[Exercise]:
Repeat, please, exactly the lines from the one that has "Instruction: Click the" through the end of the records below, with pictures dropped.

Stored data entries
*** Begin section ***
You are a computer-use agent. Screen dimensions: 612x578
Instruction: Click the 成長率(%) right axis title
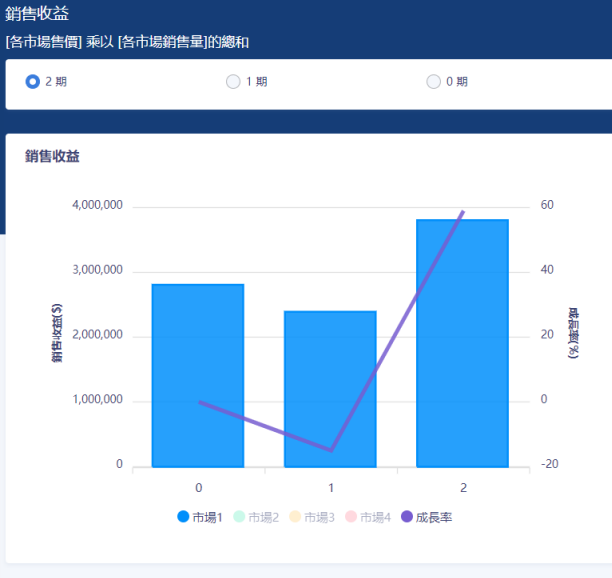[574, 334]
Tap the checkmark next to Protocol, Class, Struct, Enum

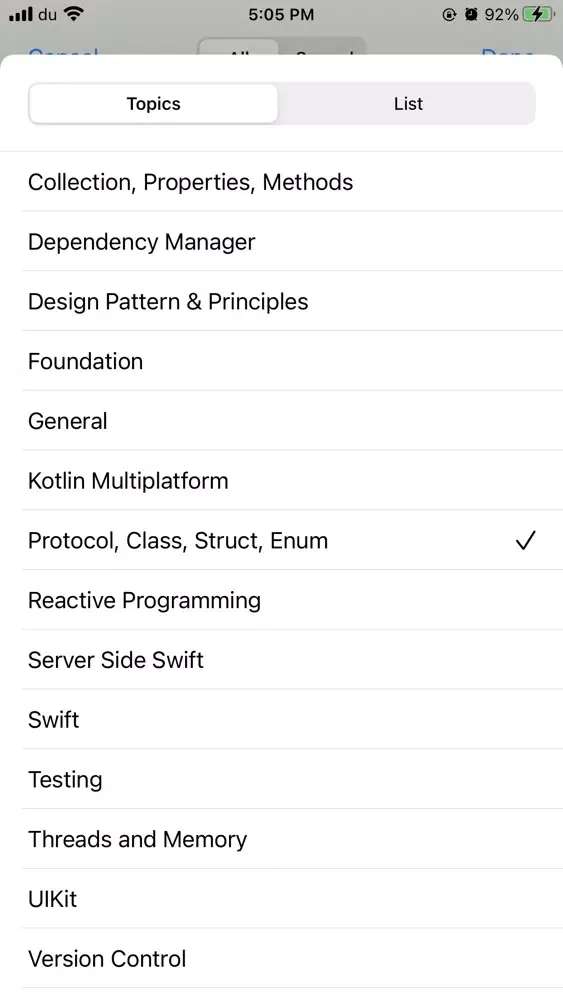point(525,540)
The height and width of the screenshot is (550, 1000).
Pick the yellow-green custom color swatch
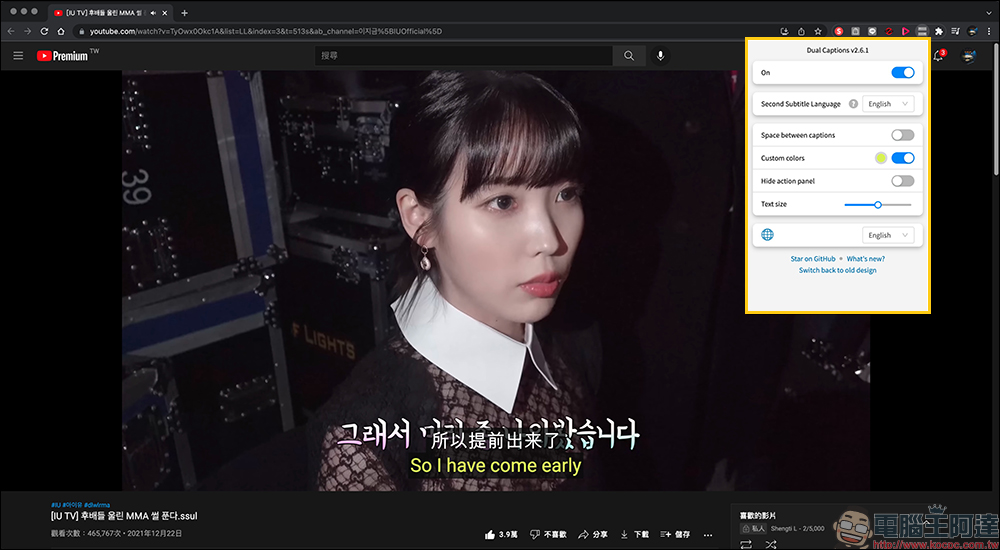pos(881,158)
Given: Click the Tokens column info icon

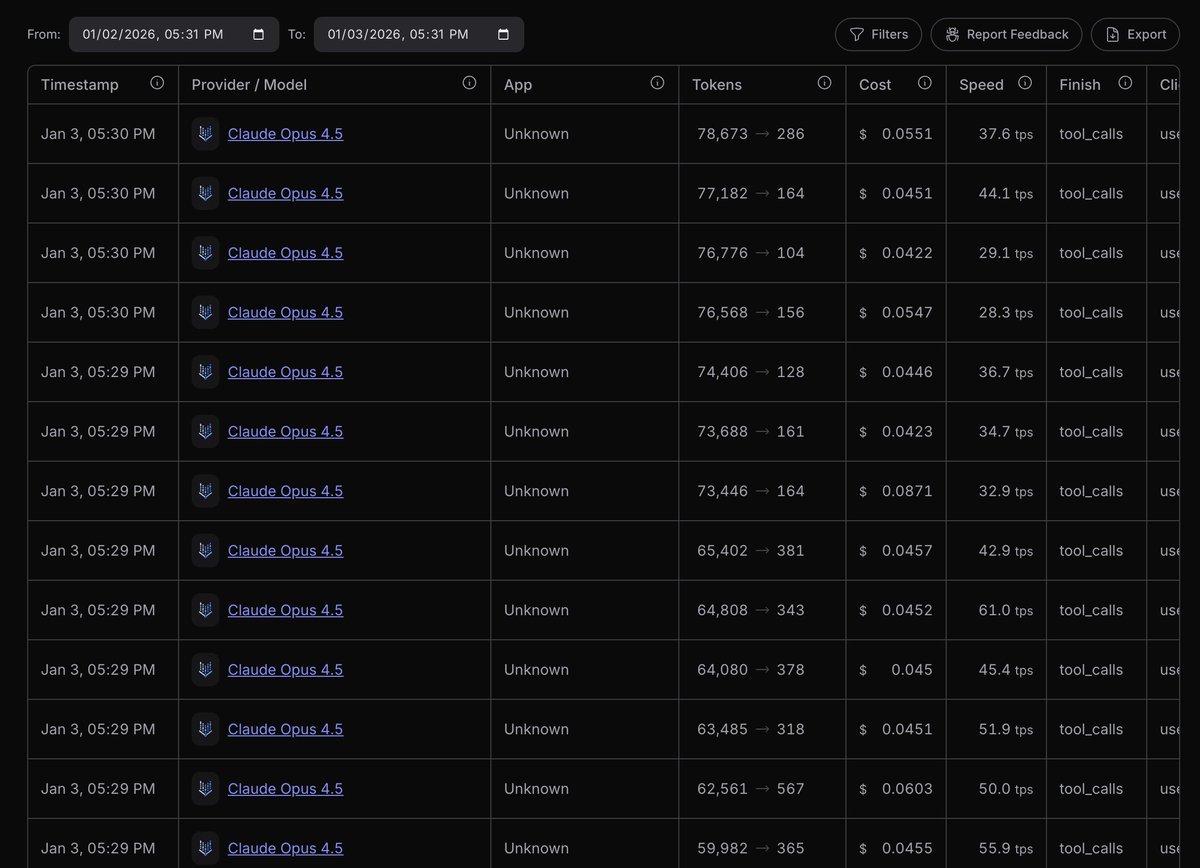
*** End section ***
[Task result]:
Instruction: Click the 成長率(%) right axis title
[574, 334]
Tap the checkmark next to Protocol, Class, Struct, Enum

point(525,540)
The height and width of the screenshot is (550, 1000).
Pick the yellow-green custom color swatch
pos(881,158)
Given: Click the Tokens column info icon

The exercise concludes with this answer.